Minority Report: Game Gear
Nick takes a deep dive into the import world of Sega’s portable superstar
In the mid-nineties, Sega seemed intent on refocusing the Game
Gear’s software line-up to appeal to kids, acquiring the rights to produce games based on a number of popular anime licences – Yu Yu Hakusho, Magic Knight Rayearth, Saint Tail, Doraemon and more. Kishin Douji Zenki was part of this licensing drive, and while you might not have heard of it, its popularity in mid-nineties Japan was unquestionable – the original 12-volume manga spawned a 51-episode TV anime adaptation, plus a short straight-to-video animated film and five videogames.
The team assembled for this adaptation was quite a talented one. Producer Katsuhiro Hasegawa was a Sega veteran whose previous work included The GG Shinobi and Deep Duck Trouble. Director Hisayoshi Yoshida had worked on Sonic 3,
Sonic & Knuckles and Legend Of Illusion, and his planning partner Tadashi Ihoroi had experience on the 8-bit Sonic games Sonic Chaos and Sonic Triple Trouble. Given their experience, you won’t be surprised to find that they put together a platform game to represent Zenki.
The game starts off with the titular character Zenki in his ‘demon god’ form, fighting in a short boss battle. This single-screen encounter gives both Zenki and his opponent life bars, and Zenki is able to select from four different attack moves – a fireball, a lightning spark, a dash and a tornado attack – by pressing the start button. After you win, you’ll head off to the map to select one of the main action stages, but these boss encounters are frequent throughout the game.
In the main platform stages, you play as either a small version of
Zenki, or his shrine maiden friend Chiaki. Zenki can attack enemies by curling into a ball, either when jumping or by performing a forward roll from a crouching position, while Chiaki can use her magical powers to shoot small flames or find singleuse spell tags to summon lightning, wind or fire. These unique skills grant different paths through the stages, too – only Chiaki can defeat certain barrier enemies, while only Zenki is capable of breaking blocks from above or below.
What’s nice about the platform stages is that they’re not just graphically attractive, but varied and interesting to play. Each has unique gimmicks – destructible floors, moving bars to hang from, and even alternative exits leading to new stages. Some stages are the usual left-to-right affairs, while others see you moving mostly vertically.

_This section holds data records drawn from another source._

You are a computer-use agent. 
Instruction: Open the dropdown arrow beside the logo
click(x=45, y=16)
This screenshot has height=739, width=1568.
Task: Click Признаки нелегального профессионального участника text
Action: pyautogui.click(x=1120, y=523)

The game’s presentation is top notch, too. The graphics are good for the Game Gear, and plenty of story cutscenes add to the atmosphere. The soundtrack by Saori Kobayashi is also good considering the limitations of the system’s audio hardware. It’s not the most inventive of games, and if you’re a Game Gear fan you probably have a few good platformers already. However, it’s an exclusive game for the system and a high quality one at that – not something you’ll come across too easily on the Game Gear, so it’s worth the £15-£25 it sells for.